During the alert procedure of the works council, we noted a scandalous level of indebtedness (in excess of US$!) and the extreme fragility of the financial structure set up   by Len Blavatnik at the time of the acquisition of the Berre site and above all, the total absence of any financial guarantee whatsoever intended to ensure the effective service of the transferred rights!

In view of the disastrous situation of the Lyondell Basell Group, the thousands of transferred Shell employees are now alone and physically deprived of the rights they  had acquired.
This situation is intolerable!

Less than a year ago, Shell sold us to an over-indebted group – truly a house of cards, driven solely by the appetite for profit of the person pulling all the strings – and totally incapable of performing the obligations committed to vis-à-vis the employees.

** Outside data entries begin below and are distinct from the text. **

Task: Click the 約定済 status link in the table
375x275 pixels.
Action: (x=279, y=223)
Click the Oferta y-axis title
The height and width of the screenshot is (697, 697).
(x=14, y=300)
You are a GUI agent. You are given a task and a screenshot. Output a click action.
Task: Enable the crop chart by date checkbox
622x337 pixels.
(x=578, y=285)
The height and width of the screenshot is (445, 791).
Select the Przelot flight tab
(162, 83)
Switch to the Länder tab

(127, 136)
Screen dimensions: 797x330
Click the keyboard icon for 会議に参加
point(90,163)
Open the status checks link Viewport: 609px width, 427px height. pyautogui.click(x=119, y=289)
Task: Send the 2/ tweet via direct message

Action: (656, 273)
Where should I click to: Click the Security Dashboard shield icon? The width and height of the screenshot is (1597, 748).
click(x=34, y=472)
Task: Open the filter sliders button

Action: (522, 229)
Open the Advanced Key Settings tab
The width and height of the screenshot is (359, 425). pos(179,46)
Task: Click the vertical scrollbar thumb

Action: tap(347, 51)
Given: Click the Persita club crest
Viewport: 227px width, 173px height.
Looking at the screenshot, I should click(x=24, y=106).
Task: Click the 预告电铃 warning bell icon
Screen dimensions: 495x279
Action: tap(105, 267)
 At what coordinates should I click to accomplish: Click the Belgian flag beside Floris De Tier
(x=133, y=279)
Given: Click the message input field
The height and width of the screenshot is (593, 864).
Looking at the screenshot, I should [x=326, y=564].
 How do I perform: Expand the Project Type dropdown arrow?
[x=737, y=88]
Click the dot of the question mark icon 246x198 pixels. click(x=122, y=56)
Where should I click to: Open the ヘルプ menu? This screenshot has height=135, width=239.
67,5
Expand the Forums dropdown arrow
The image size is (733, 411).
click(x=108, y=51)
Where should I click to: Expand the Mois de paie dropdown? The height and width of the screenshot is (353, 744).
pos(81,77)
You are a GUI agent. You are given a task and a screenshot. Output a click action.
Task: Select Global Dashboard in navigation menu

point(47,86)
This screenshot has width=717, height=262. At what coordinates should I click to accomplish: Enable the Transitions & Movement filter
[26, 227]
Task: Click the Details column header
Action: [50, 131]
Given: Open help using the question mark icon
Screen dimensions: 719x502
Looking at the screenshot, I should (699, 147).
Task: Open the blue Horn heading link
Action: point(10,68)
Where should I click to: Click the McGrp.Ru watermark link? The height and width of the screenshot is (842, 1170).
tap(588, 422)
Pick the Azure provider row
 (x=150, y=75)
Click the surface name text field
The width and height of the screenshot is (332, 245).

surrounded by many advisors, was at the time (and still is) fully aware of the real nature, the financial situation and the physical inability of Len Blavatnik to perform the obligations to which Shell had it commit. As part of a genuine hindrance to employees’ rights of representation, Shell knowingly lied with respect to the guaranties and the real prospects that this over-indebted group was able to offer, as well as to the risks incurred by the employees: risks that were confirmed the day of the transaction and that are now materialising, less than eight months after the transaction!
Shell’s behaviour has been fraudulent and unfair vis-à-vis both the representatives of the Group’s employees and the 1,600 employees concerned.

Shell and its directors bear both civil and criminal liability.

In view of this situation, we urge Shell’s directors to immediately begin a constructive dialogue with the employee representatives of CPB and CDH, in order to guarantee all of the employees concerned the due and complete fulfilment of the rights they hold under the “PSE” [job-saving plan] and the transferred agreement.
Should Shell and its directors fail to do so immediately, the trade unions, works councils and employees reserve the right to initiate any legal proceedings necessary to protect their rights and to denounce the criminal behaviour in this matter.